Por la misma época, T.S. Eliot, en su poemario El libro de los gatos habilidosos del viejo Possum, había intuido que un gato no tiene un solo nombre, sino tres: el familiar, el peculiar, y el secreto: “De ponerle el primer nombre se encarga / la familia. Serán nombres de gente / común: Pedro, Gabriel, Ana, Vicente. / Pero los gatos, que son muy soberbios, / han de emplear apodos contundentes. / Son nombres que no podrás pronunciar / Munkustrap, Walstato, Bombabulina, Explorer. Cada gato / ostenta así un nombre particular. / Queda otro nombre, pero no hay accesos. / Sólo el gato conoce el tercer nombre / y nunca lo dirá a ningún hombre / impronunciable inescrutable, hondo, singular, / su Nombre de verdad”.

V

¿Cuántos nombres puede tener un carpincho? Al día de hoy, además de las denominaciones científicas y regionales (el erudito Hydrochoerus hydrochaeris, el poco agraciado “chancho de agua”, el venezolano piro-piro) también se lo llama el “rey del estero”. Pero entre los chicos de hoy empieza a difundirse el término “capibara”, una voz guaraní que se extendió vía YouTube y Spotify por la “Capybara Song”, del DJ italiano Steph Evo. Sin embargo, mientras “capibara” suena a documental de National Geographic, “carpincho” huele a barro, a mate y a argentinidad.

Entonces, ¿cuánto falta para que un artista argentino comience a pintar carpinchos como Wain pintaba gatos? ¿Cuánto para que alguien le dedique sus poemas? ¿Habrá algún compositor capaz de escribir “El nombre de los carpinchos” en los cuatro movimientos de una sinfonía?

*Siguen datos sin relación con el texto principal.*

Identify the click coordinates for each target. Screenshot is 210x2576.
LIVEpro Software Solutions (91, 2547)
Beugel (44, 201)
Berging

El mundo del carpincho y el de la política ya colisionaron. También el de las leyes que lo protegen y las reglas de convivencia que se irán trazando con el paso del tiempo. Sólo resta que el arte legitime estos tiempos enrarecidos como “La era del carpincho”. Ya habitan nuestro inconsciente y son la alegoría que los chicos llevan en sus mochilas. Contrario al gato, el carpincho es la criatura que no quiere dominar el mundo. Pero ambos lo lograron o lo lograrán con el mínimo esfuerzo: durmiendo en la cama de sus amos o flotando plácidamente en las lagunas.